Segment Start: Task data
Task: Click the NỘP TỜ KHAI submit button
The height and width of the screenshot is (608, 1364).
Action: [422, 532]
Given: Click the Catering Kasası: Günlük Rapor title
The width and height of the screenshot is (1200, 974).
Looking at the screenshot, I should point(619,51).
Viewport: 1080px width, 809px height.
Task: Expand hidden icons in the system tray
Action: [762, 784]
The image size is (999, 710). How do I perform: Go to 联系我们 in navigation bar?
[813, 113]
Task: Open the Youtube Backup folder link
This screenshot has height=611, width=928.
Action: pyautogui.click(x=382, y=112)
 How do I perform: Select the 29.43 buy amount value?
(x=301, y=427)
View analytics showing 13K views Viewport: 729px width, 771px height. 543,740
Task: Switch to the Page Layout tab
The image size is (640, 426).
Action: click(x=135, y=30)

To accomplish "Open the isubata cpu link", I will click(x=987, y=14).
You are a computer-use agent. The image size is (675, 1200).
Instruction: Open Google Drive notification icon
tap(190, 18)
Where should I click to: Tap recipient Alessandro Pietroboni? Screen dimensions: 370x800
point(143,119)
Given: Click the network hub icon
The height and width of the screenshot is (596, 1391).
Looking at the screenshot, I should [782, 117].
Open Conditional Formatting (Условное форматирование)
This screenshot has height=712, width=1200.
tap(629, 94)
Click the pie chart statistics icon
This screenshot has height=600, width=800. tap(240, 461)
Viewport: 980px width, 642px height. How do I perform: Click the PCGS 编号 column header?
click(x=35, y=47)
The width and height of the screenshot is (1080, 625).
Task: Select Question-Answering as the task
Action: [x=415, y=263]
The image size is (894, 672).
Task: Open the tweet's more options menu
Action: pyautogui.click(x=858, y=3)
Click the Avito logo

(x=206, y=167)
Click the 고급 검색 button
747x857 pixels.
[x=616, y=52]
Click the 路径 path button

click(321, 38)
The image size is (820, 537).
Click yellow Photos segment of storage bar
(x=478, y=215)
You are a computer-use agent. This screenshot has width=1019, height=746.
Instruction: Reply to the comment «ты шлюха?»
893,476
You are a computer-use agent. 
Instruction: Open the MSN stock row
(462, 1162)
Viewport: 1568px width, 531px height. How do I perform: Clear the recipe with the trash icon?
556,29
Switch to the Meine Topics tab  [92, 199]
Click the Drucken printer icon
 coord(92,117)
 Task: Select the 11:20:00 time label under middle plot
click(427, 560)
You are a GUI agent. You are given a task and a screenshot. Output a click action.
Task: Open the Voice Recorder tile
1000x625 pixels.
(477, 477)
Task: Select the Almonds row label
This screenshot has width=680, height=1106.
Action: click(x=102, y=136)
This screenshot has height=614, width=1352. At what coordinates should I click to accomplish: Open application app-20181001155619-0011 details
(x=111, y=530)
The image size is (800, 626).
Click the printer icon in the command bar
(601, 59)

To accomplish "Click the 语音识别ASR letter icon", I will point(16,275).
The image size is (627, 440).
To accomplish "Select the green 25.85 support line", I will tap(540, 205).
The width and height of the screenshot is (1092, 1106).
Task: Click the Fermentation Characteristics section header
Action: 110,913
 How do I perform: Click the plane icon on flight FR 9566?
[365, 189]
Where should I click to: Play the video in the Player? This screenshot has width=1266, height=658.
Segment End: Task data
## Work order
The lines to return are those with the string "computer" in them; copy each from the entries above.

## Finished task
You are a computer-use agent. The image size is (675, 1200).
You are a computer-use agent. This screenshot has width=1019, height=746.
You are a computer-use agent. 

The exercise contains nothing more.